By Mart Duitemeijer
Netherlands Innovation Network

Key stakeholders who work in the field of life sciences and health in Massachusetts and the Netherlands came together in a virtual session June 8 to discuss how their ecosystems are responding to COVID-19, which lessons could be learned from the reaction to the pandemic, and how to stimulate closer international collaboration.

On both sides of the Atlantic, governments and other organizations such as Mass Life Sciences Center, Health~Holland, MassBIO, and HollandBIO have taken measures to support companies in the life sciences and health sector that are developing vaccines, working on a vaccine, or manufacturing personal protective equipment (PPE). Measures range from funding for research and development to helping companies bring back their scientists to the lab.
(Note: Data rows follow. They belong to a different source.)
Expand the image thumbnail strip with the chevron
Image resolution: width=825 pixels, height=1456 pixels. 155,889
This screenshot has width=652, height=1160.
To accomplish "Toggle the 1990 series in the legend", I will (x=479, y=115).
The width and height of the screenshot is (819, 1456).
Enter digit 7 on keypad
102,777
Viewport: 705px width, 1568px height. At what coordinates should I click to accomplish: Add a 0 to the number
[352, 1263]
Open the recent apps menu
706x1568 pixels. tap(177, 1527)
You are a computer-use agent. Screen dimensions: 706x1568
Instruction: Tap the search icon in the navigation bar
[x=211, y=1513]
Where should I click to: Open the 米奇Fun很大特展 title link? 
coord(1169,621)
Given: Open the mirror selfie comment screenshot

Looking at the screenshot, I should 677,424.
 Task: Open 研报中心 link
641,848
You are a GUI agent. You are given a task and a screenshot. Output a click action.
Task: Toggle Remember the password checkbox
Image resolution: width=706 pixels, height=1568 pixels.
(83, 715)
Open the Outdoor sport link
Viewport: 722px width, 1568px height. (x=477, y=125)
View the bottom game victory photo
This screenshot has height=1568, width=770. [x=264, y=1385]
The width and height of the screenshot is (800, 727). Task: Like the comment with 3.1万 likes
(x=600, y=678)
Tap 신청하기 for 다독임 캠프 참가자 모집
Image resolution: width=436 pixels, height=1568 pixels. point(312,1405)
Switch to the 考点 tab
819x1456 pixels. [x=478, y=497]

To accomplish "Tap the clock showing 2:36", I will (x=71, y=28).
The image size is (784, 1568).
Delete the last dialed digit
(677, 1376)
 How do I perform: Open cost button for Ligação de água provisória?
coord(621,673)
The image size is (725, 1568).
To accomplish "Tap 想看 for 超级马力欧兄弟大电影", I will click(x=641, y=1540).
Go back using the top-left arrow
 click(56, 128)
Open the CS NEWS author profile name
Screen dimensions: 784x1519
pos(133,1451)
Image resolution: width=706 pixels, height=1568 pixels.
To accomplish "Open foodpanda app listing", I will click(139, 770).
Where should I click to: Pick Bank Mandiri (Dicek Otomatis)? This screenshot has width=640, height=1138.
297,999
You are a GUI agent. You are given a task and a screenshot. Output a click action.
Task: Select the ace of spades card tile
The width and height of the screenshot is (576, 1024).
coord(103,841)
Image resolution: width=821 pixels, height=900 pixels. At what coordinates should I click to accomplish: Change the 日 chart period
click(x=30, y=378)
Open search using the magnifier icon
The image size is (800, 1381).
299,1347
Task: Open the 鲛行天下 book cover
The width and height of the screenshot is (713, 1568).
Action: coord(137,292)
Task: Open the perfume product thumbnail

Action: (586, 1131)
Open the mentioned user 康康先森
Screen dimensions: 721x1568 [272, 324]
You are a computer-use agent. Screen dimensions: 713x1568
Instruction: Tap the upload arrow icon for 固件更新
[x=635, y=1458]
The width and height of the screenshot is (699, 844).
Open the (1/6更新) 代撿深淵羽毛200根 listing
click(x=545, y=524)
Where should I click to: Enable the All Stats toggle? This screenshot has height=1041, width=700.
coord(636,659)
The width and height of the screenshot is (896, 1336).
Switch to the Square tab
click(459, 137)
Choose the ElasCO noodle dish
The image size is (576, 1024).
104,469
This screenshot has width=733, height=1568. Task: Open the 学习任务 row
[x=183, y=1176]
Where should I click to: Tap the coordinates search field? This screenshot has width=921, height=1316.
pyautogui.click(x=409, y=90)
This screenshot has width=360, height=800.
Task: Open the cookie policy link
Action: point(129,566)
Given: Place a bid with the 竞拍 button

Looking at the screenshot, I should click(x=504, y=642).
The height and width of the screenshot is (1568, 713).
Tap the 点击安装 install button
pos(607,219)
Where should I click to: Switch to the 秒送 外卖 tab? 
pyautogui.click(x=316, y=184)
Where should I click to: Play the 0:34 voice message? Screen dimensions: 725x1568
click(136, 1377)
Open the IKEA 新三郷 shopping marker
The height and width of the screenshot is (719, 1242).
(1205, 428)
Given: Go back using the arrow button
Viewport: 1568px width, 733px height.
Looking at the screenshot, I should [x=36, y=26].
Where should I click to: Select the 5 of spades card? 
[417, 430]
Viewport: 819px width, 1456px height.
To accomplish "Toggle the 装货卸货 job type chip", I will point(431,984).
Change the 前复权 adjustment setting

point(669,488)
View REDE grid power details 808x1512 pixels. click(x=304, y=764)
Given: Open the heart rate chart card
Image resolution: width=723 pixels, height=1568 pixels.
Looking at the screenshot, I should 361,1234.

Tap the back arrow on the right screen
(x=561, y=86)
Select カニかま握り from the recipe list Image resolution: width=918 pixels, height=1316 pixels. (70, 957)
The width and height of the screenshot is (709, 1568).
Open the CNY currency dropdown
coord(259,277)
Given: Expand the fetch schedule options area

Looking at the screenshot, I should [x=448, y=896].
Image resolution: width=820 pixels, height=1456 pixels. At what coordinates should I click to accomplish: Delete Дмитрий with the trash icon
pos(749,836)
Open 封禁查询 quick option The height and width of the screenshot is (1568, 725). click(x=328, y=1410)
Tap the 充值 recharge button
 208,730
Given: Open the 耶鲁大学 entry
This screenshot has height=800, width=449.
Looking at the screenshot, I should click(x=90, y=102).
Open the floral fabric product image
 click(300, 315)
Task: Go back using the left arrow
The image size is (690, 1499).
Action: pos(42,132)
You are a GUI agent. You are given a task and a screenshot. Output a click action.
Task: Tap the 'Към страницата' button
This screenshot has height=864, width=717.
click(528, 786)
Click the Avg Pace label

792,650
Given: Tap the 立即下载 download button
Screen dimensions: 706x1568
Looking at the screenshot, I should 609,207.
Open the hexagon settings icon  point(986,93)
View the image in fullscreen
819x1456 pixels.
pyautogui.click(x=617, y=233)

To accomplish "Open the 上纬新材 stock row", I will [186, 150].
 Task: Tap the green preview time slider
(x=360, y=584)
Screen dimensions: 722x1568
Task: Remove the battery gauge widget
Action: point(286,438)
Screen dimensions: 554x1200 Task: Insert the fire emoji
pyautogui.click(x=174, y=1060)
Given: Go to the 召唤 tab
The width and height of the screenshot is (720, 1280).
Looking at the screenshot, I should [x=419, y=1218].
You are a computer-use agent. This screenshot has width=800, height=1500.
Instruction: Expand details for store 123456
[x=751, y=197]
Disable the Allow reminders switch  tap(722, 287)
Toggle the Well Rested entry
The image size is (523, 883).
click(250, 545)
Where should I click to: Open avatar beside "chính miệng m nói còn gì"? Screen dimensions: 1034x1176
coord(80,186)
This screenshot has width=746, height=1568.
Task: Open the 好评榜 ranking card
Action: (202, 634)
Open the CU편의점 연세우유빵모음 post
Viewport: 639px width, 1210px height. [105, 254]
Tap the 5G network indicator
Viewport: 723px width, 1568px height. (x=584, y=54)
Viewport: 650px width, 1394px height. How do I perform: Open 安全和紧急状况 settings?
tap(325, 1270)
Biotech companies have proven to be dynamic and are pivoting to focus their work on therapies and vaccines. Around 80 biotech companies in Massachusetts are working COVID-19 related research. Even more so, participants observe an increased amount of cooperation between companies, researchers, and governments to find solutions.

For instance, the extent with which data has been shared across the sector has largely increased. This doesn’t stop at the private sector, as public and semi-public organizations have informed each other across borders to support each other in handling the situation. Also when looking at formal procedures, agencies have shown great efficiency in shortening approval procedures to speed up the development of vaccines and therapies

A paradox can be observed regarding the supply of PPE and other vital medical equipment that companies have sourced internationally. The pandemic has shown the limits of international supply chains, therefore, will governments require that vital manufacturing be maintained within their geographical reach?

On the other hand, participants of the conversations agree that there will always be a need to collaborate internationally and make use of each other’s strengths. If all strengths from different countries or ecosystems could be brought together, this will create a stronger value chain where collaboration between partners is needed and truly adds value.

When looking ahead, participants recognize that in a post-COVID world, we should be better prepared for a possible outbreak of a pandemic. That we need to be ready to think and act together, internationally, so we can organize the supply chain and share data and expertise when needed.